RFR: 8132510: Replace ThreadLocalStorage with compiler/language-based thread-local variables

Mon Nov 23 21:42:58 UTC 2015

On 23/11/2015 11:46 PM, Bertrand Delsart wrote:
> On 23/11/2015 13:27, David Holmes wrote:
>> Hi Bertrand,
>>
>> On 23/11/2015 8:14 PM, Bertrand Delsart wrote:
>>> Hi David,
>>>
>>> Overall looks good.
>>> Thanks for the #ifndef USE_LIBRARY_BASED_TLS_ONLY :-)
>>>
>>> One doubt, in case this has not been discussed before.
>>>
>>> I'm still catching up on x86_64 (after years of ARM assembly :-)) but it
>>> seems that there are some stack alignment constraints on runtime calls,
>>> at least for some x86_64 ABIs.
>>>
>>> Some of the x86 MacroAssembler::get_thread implementations had code to
>>> align the stack before calling pthread_getspecific.
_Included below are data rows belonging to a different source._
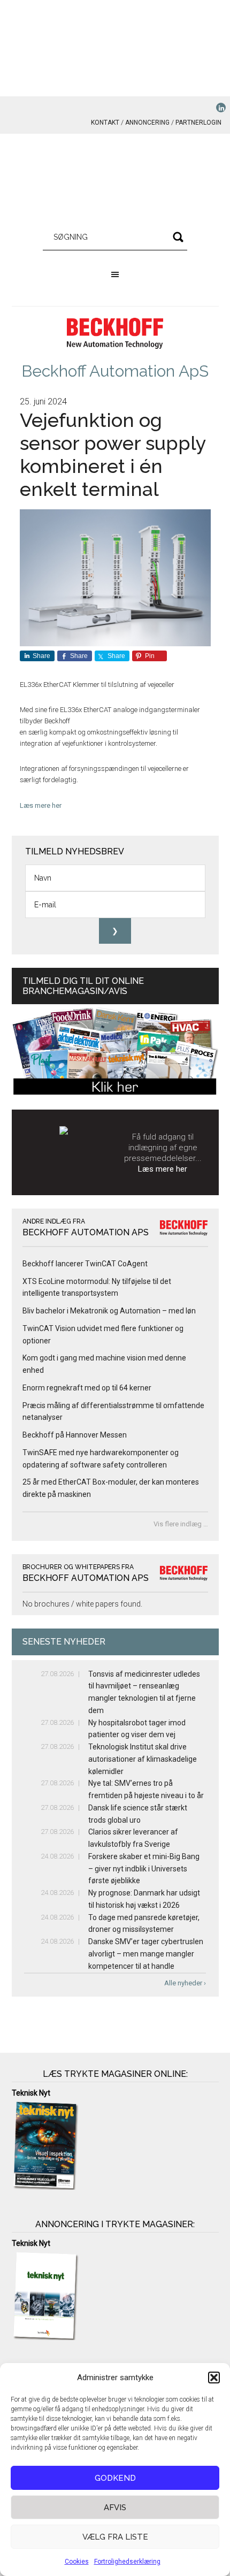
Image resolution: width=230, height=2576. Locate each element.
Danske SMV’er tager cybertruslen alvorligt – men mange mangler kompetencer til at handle (145, 1953)
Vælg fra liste (115, 2537)
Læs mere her (41, 805)
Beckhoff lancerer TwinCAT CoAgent (85, 1263)
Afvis (115, 2507)
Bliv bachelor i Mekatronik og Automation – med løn (109, 1310)
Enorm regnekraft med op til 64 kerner (86, 1387)
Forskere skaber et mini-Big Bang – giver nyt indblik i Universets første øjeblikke (144, 1868)
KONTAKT (105, 122)
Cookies (77, 2561)
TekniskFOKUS (115, 182)
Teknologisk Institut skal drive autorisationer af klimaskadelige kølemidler (142, 1759)
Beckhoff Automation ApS (115, 371)
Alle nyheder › (185, 1983)
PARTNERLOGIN (198, 122)
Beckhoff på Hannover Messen (74, 1435)
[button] (214, 2377)
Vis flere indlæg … (181, 1524)
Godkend (115, 2478)
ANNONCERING (147, 122)
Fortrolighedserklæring (127, 2561)
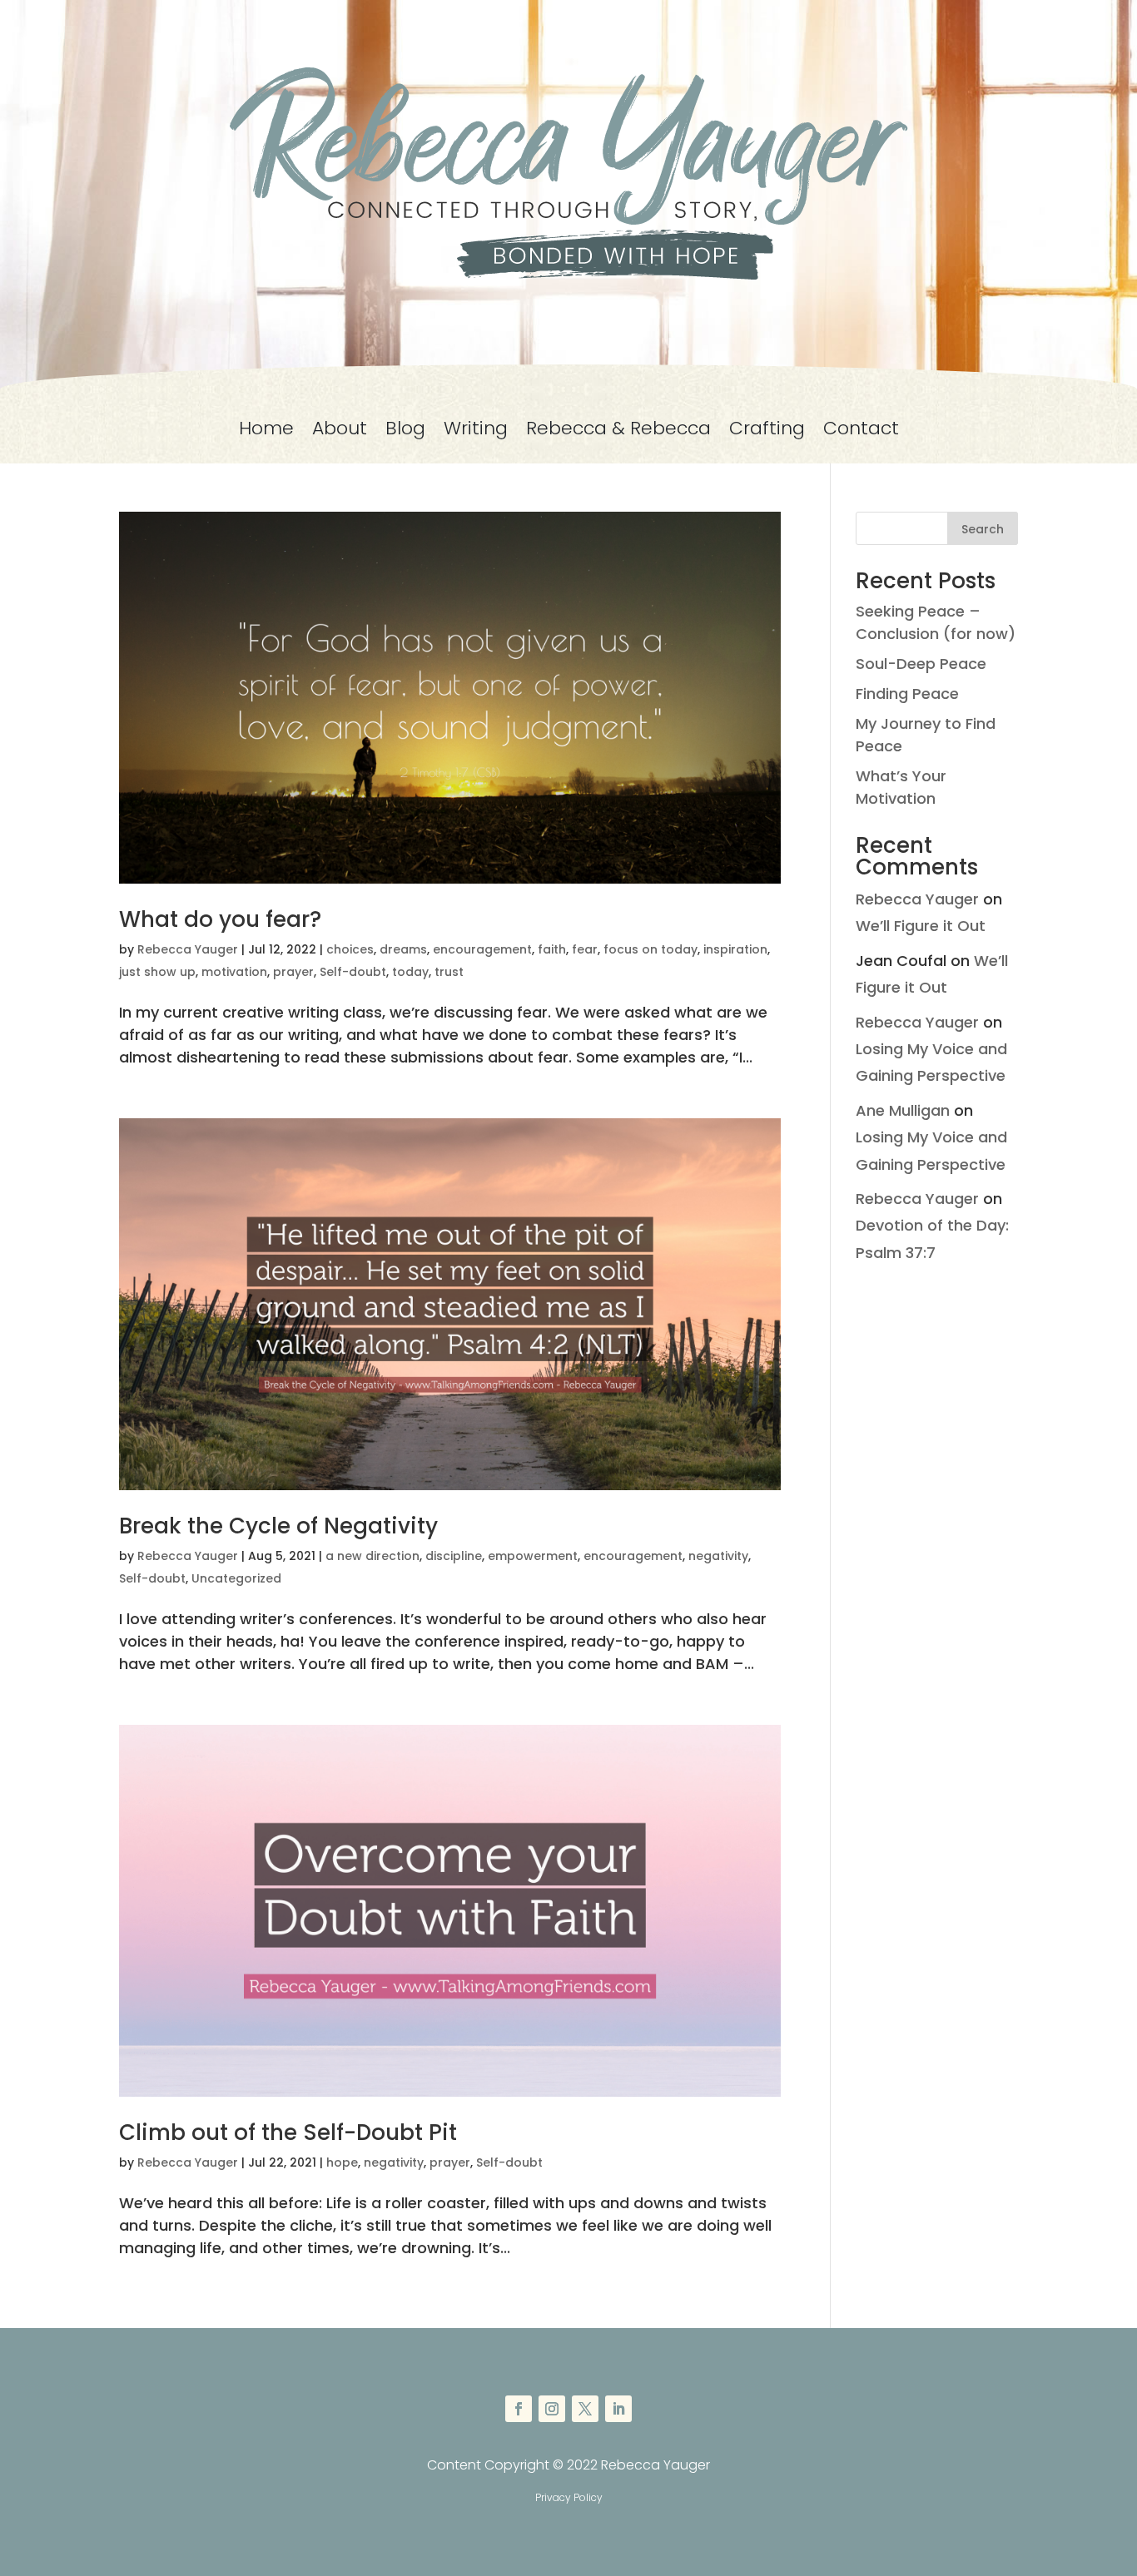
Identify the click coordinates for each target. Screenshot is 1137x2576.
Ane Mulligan (903, 1110)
See for instance
>>> http://cr.openjdk.java.net/~dholmes/8132510/webrev.v6/src/os_cpu/linux_x86/vm/assembler_linux_x86.cpp.udiff.html
>>>
>>>
>>
>> Sorry I'm not that familiar with the MacroAssembler - is it this odd
>> fragment:
>>
>> -   push(r10);
>> -   // XXX
>> -   mov(r10, rsp);
>> -   andq(rsp, -16);
>> -   push(r10);
>>
>> I'm not at all clear what that is doing - and if it somehow changes the
>> alignment wouldn't something need to be fixed up when popping the
>> previous values ??
>>
>> To be honest I'm not even sure what an "unaligned stack" means.
>
> On some platforms, SP may have to be aligned on a 16 bytes boundary when
> calling another method.

Okay - that seems to be an x64 ABI requirement based on other code in 
MacroAssembler. The reason it is missing in the Solaris code is because 
I already removed it in the earlier changes that were done on Solaris:

http://hg.openjdk.java.net/jdk9/hs-rt/hotspot/rev/d5b328043c10

and nobody picked it up. :(

That said, the absence of this code has not caused any problems so 
presumably we are normally aligned.

> After having pushed what needed to be saved, the code above rounds SP
> down and saves the old value. It will then also push r11, which results
> in the expected alignment.
>
> The conterpart, after the VM call, is the:
>   pop(r11);
>   pop(rsp);

I had assumed this extra manipulation was related to pushing the arg for 
the call.

>>> This alignment is no longer performed in the new (shared) implementation
>>> http://cr.openjdk.java.net/~dholmes/8132510/webrev.v6/src/cpu/x86/vm/macroAssembler_x86.cpp.udiff.html
>>>
>>>
>>>
>>>
>>> Now, Solaris was not performing the alignment and Windows has a separate
>>> path for x86_64. Did we really need the alignment for linux x86_64 and
>>> bsd_x86_64 ? Might it be needed for other ports ?
>>>
>>> IMHO, it might be safer to align the stack by default, knowing it should
>>> not be expensive since we call get_thread rarely for x86_64 (result is
>>> cached in r15). I'll let you see whether it is worth adding an ifdef so
>>> as to explicitly deactivate the alignment on some platforms
>>> (solaris_x86_64 ?)
>>
>> I don't have enough knowledge to even begin to comment on this. I will
>> have to rely on our x86_64 macroassembler experts to explain the old
>> code and what the requirements are.
>
> OK. This means that the alignment was not removed purposefully.
>
> In that case, you must either keep the per platform code x86_64 (since
> it was not identical for all platforms) or use the safest version, with
> the additional
>
>     // XXX
>     mov(r10, rsp);
>     andq(rsp, -16);
>     push(r10);
>
> before the push(r11) and with the
>
>     pop(rsp);
>
> after the pop(r11). It should work on all x86_64 platforms.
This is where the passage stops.